Wednesday 16 October 2013

My First Tutorial!! *Blush*

Wow! Bit of a big moment this!

I've been making Christmas Stockings as presents for our immediate family and I suddenly thought it would be great to show off how I did it. I never do things the easy way if there's a harder path so I kinda had to wing it a bit. I was really lucky enough to get hold of 10 squares of material at the Shrewsbury Folk Festival. There is a lady who runs a stall there and she sells old sari and scarf materials and she was selling these squares off at 5 for a fiver. So I had two! At the time I had no idea what I was going to do with them but they were so beautiful and different.

Once I had hit on the idea for Stockings I started trawling Pinterest. Wow. There are a lot of fancy and not so fancy stockings out there! I had a rough idea of what I wanted and this is how I did it!

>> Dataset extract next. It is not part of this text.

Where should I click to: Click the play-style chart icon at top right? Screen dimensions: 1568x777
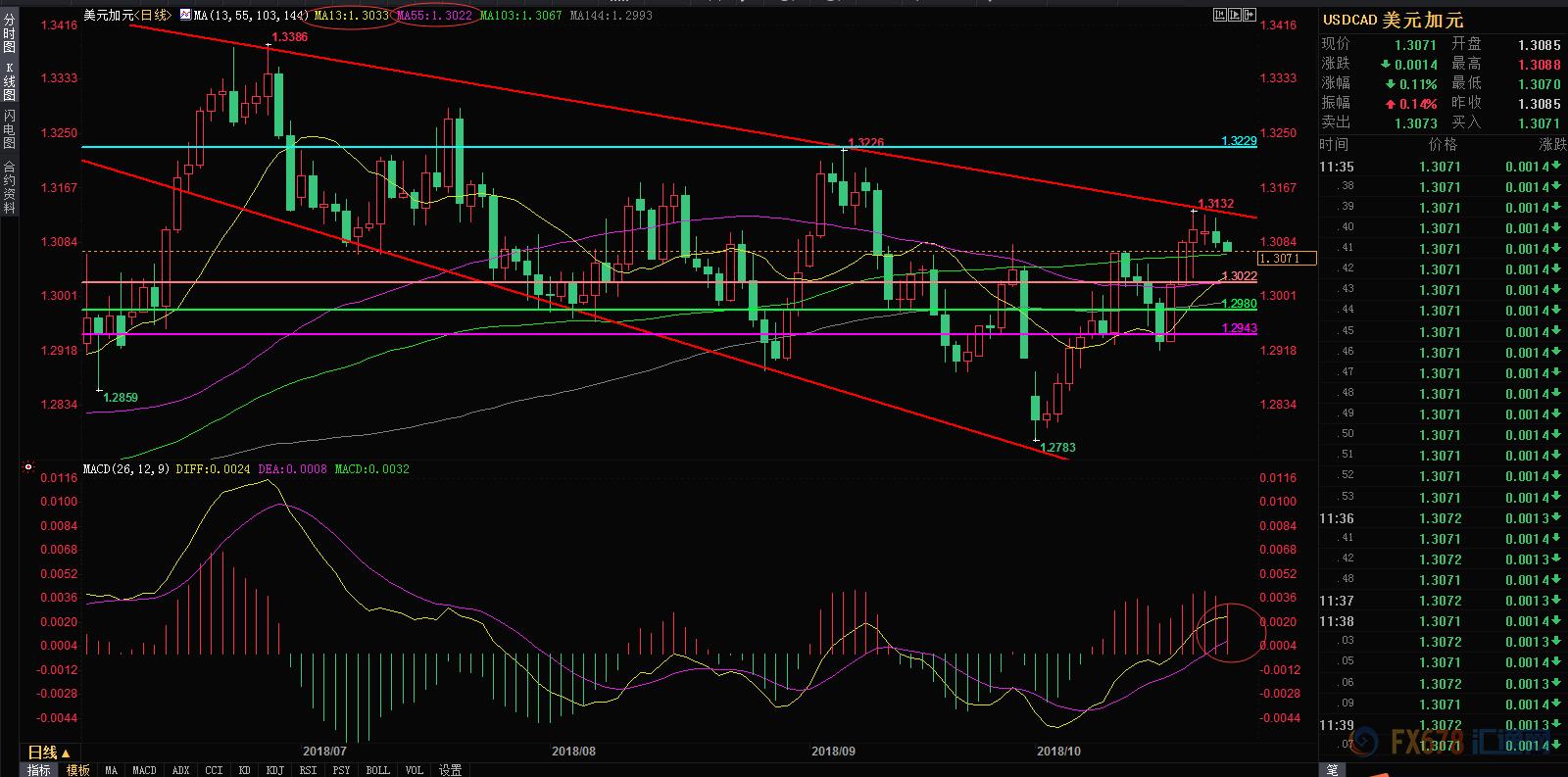[x=1233, y=15]
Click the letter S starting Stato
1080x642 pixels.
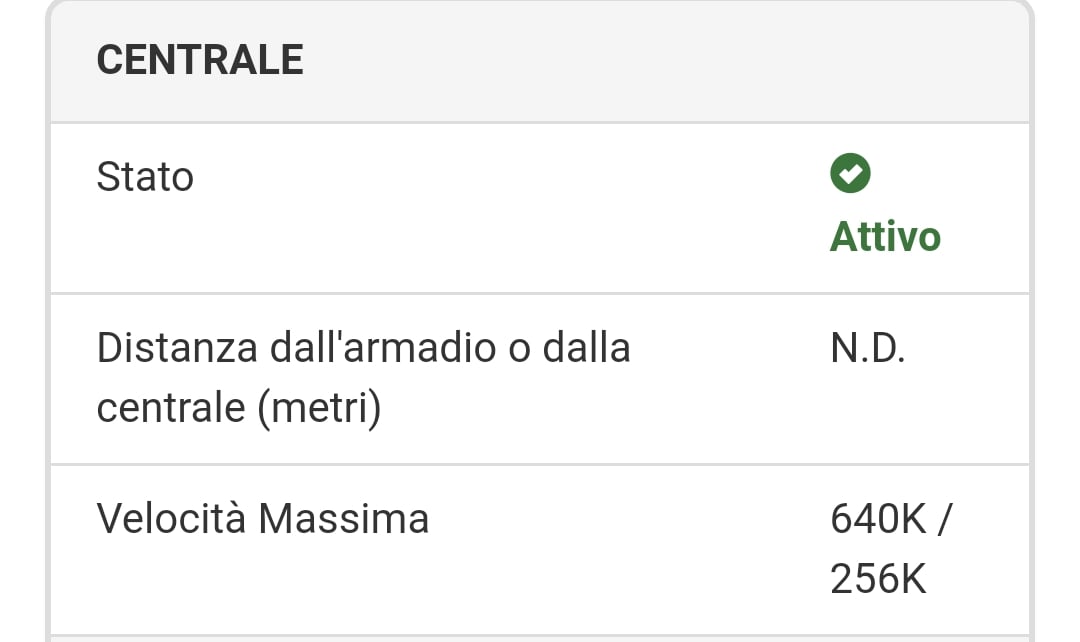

Ok, so when I got the material it had that gold border along 3 sides. I carefully unpicked and trimmed the excess off and saved it in my stash/notions box. As you can see, this one is a lovely sequinned piece. Then I made a template for the stocking shape. I had to do this for each Stocking individually as they were all different sizes (d'oh!). So when you have you shape place it on the wrong side of your fabric like this:
 Excuse Pumpkins' hand in there! For some of the other Stockings I had to have a seperate toe template and cut it out of the bit in the middle at the bottom, if you see what I mean. So, now you use this template to also cut out your batting to pad the Stocking out. When you've got all three things cut out and pinned together it should look like this:
 Pumpkin is determined to 'help'! Ok, so from the bottom, Stocking material wrong side up, batting, then lining right side up.
 Here you can just about see where I've had to cut a seperate toe and have joined them together. I will just stitch this together as a seam. Once you've done that, fold it in half right side to right side, with the lining uppermost, and stitch together! I just used a three point zig-zag stitch to give it lots of strength.
 Here's one with an extra toe. I quite like the rustic joining on this one.
Here's one that I 'disguised' with some edging from another square. I pinned these in place under the batting before stitching all the way round to keep them secure.

When I've finished all the Stockings I'll show you.

Wow! Hope that's ok for you to follow and makes sense!? Ask questions if it isn't.